The embedded systems used by administrators to monitor servers, known as baseboard management controllers (BMCs), are poorly coded and have numerous vulnerabilities that could be used to disrupt and potentially take control of a system, according to a growing number of research reports.
Earlier this month, researchers from vulnerability management firm Rapid7 found seven security flaws in the Web implementation of SuperMicro's Intelligent Platform Management Interface (IPMI) that put tens of thousands of Internet-accessible servers at risk. The vulnerabilities, many of which have been patched, will likely remain in production devices because embedded devices are not often patched.
"This stuff is typical for embedded device development," said HD Moore, chief research officer for Rapid7. "The same bugs we find here are going to apply to every device on the planet."

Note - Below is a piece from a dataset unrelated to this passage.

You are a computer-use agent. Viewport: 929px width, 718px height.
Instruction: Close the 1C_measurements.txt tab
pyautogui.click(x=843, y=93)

Small, but fully functional computers are often embedded in devices and appliances. Such embedded systems can be hacked like any other computer: Researchers have focused on attacking automotive systems, home routers, industrial control systems and a wide variety of consumer appliances. In an early investigation into one model of home router, for example, Rapid7 researchers found 30 vulnerabilities using an automated 10-minute scan.
BMCs are also fully functioning computers, typically running on operating systems such as some flavor of Linux. The devices communicate through IPMI, which has some significant vulnerabilities. In an extensive survey of IPMI vulnerabilities, security researcher Dan Farmer found that flaws in the protocol, the vendor's implementation of the protocol and how end users configure the systems cause Internet-connected servers with BMCs to be vulnerable.
Access to IPMI is almost equivalent to having physical access to the server, according to Oded Horovitz, CEO of PrivateCore, a data protection firm.
"If you have a malicious admin installing malware, then the same can happen in IPMI," he said. "Don't trust IPMI at this point to provide adequate security."
Companies should put IPMI servers behind firewalls and not allow them to directly access the Internet, said Rapid7's Moore. Hosted and cloud services should also make sure that the servers do not have direct access to each other.
Rapid7 regularly scans the Internet and found that 35,000 IPMI-enabled servers allowed a direct connection at the time of the report. The number has since declined to 28,000, Moore said. The issues will be slow to patch, especially because most companies are loath to shut down a server unless there is proof of a security serious flaw, he said.
"My guess is that most of these devices are still vulnerable," Moore said.